Court of Chancery of Delaware, New Castle County
Feb 24, 2009
Civil Action No. 2982-VCP (Del. Ch. Feb. 24, 2009)

Opinion

Civil Action No. 2982-VCP.

Submitted: November 4, 2008.

Decided: February 24, 2009.

Peter J. Walsh, Jr., Esquire, Potter Anderson Corroon LLP, Wilmington, DE.

Todd C. Schiltz, Esquire WolfBlock LLP, Wilmington Trust Center, Wilmington, DE.


Dear Counsel:

This action for advancement of attorneys' fees and expenses incurred by Plaintiffs Charles E. Underbrink and James H. Harrison in connection with what has been referred to as the Texas Proceeding from Defendant, Warrior Energy Services Corporation ("Warrior"), is currently before me on Plaintiffs' supplemental demands for advancement and reimbursement of fees on fees, filed October 17, 2009 (the "First Supplemental Demand"), and Plaintiffs' second supplemental demands for fees on fees, filed January 20, 2009 (the "Second Supplemental Demand"). Warrior has objected to portions of both the First and Second Supplemental Demands.

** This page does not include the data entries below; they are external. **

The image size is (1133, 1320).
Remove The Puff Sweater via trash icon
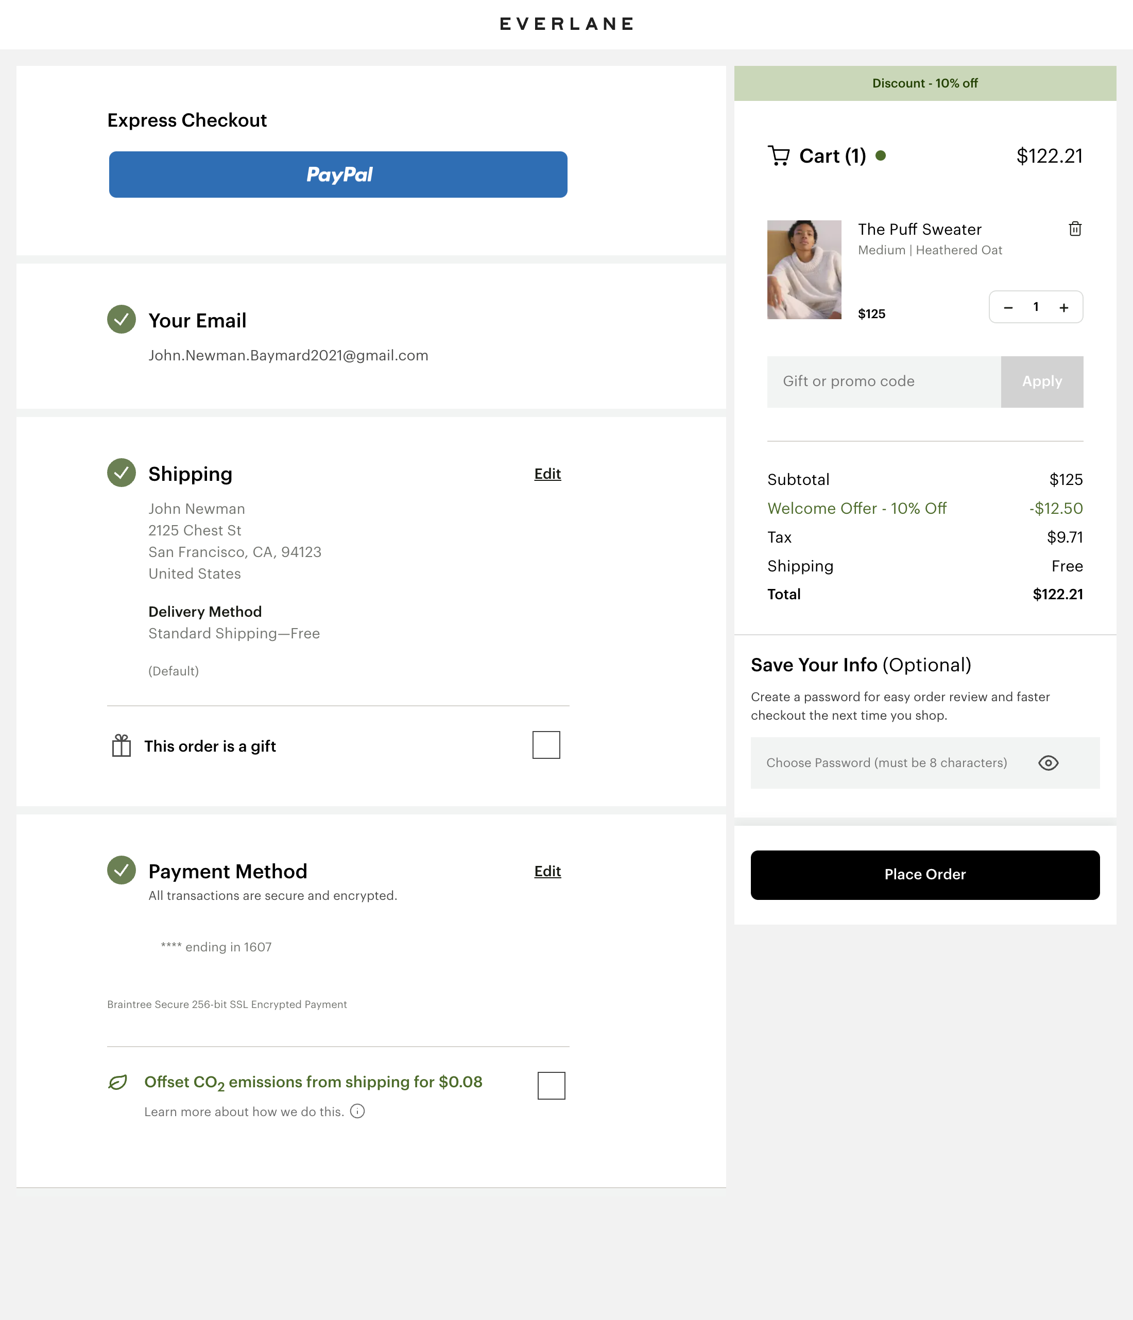click(1075, 229)
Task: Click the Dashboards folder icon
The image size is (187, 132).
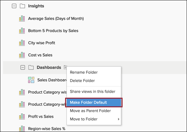Action: (31, 67)
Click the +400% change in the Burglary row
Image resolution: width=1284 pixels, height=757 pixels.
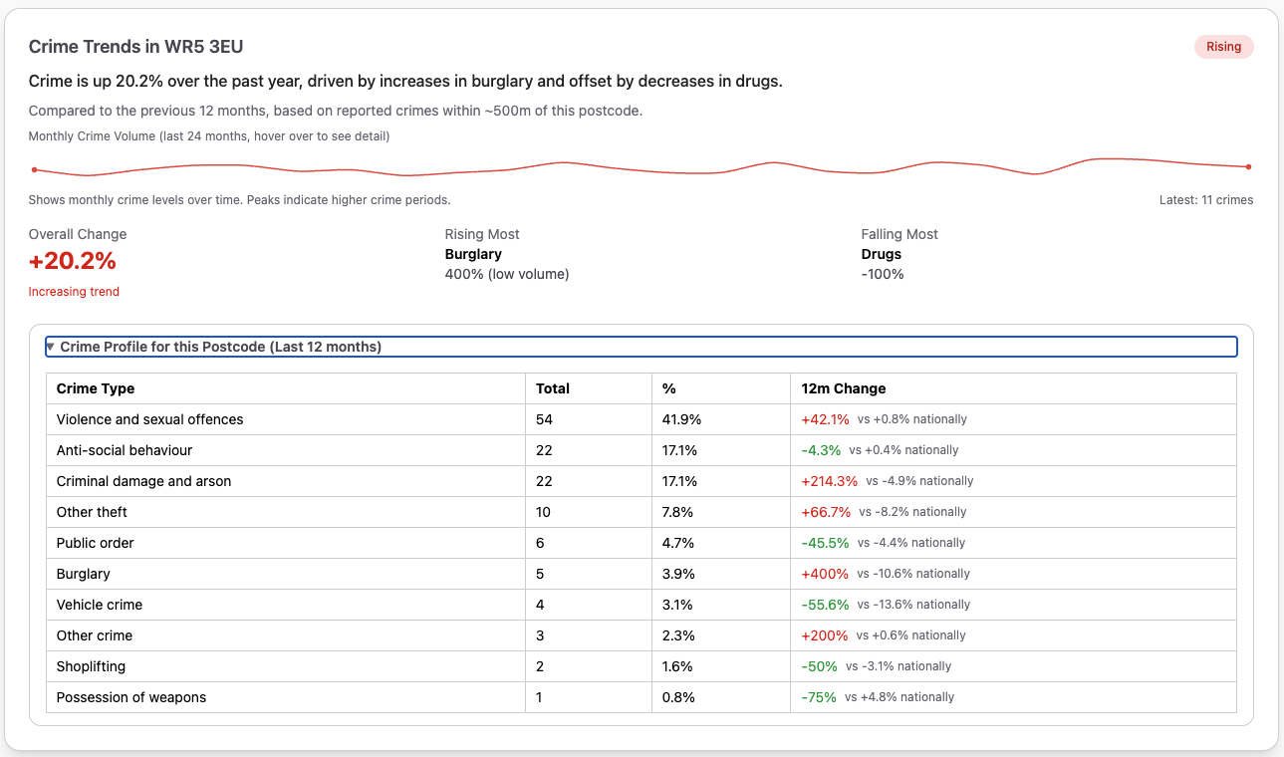point(825,574)
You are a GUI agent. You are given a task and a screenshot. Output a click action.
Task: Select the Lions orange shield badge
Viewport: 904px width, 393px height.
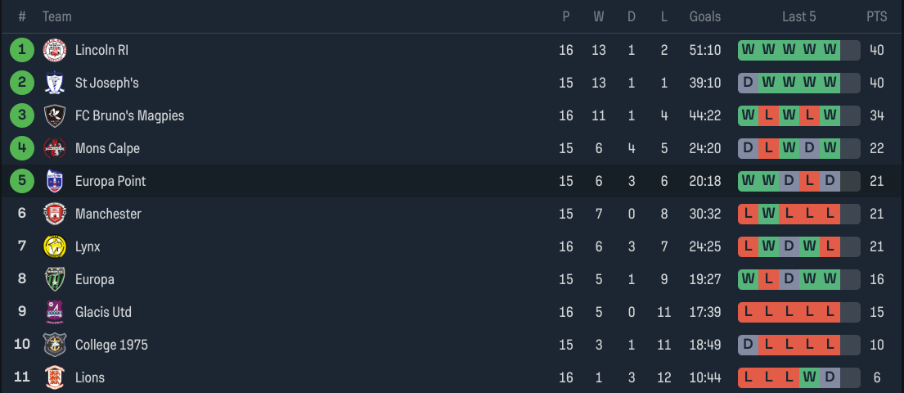55,377
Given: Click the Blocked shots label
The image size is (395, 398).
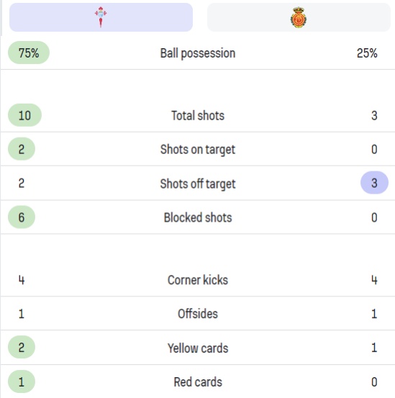Looking at the screenshot, I should click(198, 217).
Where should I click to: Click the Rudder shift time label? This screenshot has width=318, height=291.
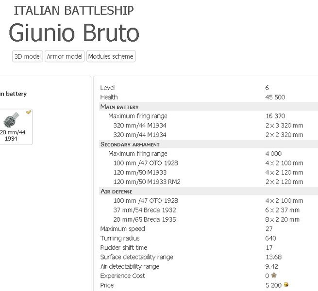[x=123, y=247]
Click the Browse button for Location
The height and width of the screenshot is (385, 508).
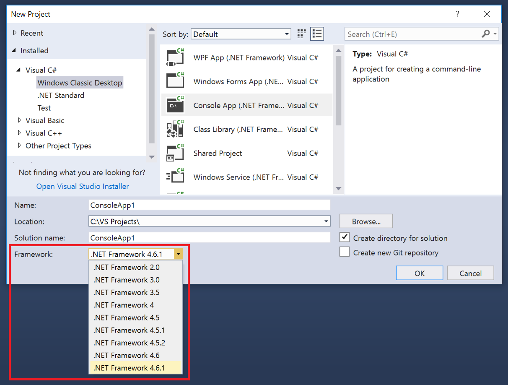pos(365,221)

In the First Supplemental Demand, Plaintiff Underbrink seeks an advance of $795,472.61 for fees and disbursements incurred in the Texas Proceeding, including interest, since the time covered by Underbrink's initial demand, dated June 13, 2008, through the end of the trial of the first phase of the Texas Proceeding. That figure includes almost $300,000 in expenses and represents approximately 63.5% of the additional fees and expenses incurred by the defendants in the Texas Proceeding through August 15, 2008. Warrior's objections pertain to all aspects of Underbrink's request for a supplemental advance of $795,472.61. By way of compromise, however, Warrior offered to pay $75,000, or approximately 10% of the fees incurred, while reserving its right to challenge even that amount in the contemplated proceeding before a Special Master to address all remaining disputes among the parties as to the implementation of the advancement ruling reflected in this Court's Memorandum Opinion entered on May 30, 2008.

The attorneys' fees for which Underbrink seeks advancement generally relate to work performed from May 23, 2008 through August 15, 2008. The time period for which expenses incurred in the Texas Proceeding are claimed in the First Supplemental Demand is less clear and may be a matter of dispute. Warrior did not object to other aspects of the First Supplemental Demand.

Underbrink v. Warrior Energy Servs. Corp., 2008 WL 2262316 (Del. Ch. May 30, 2008).

Having carefully considered the submissions of the parties as to Plaintiffs' First Supplemental Demand, I grant the demand in part and deny it in part for the reasons stated in this letter opinion. In particular, I order Warrior to pay Underbrink 30% of the attorneys' fees and expenses incurred through August 15, 2008, as opposed to the 63.5% requested, which amounts to $375,813.83. Consistent with my comments at the October 6, 2008 hearing and the Interim Advancement Order entered on October 10, 2008 ("Interim Order"), this ruling is without prejudice to the parties' ability to pursue their respective arguments as to any disputed fees and expenses before the Special Master.

In computing this number, the Court did not attempt to break out interest separately. That would have been difficult, if not impossible, based on the limited information provided by Plaintiffs in support of their First Supplemental Demand. The amount awarded is in the same proportion to the $795,472.61 requested as 30% bears to 63.5%.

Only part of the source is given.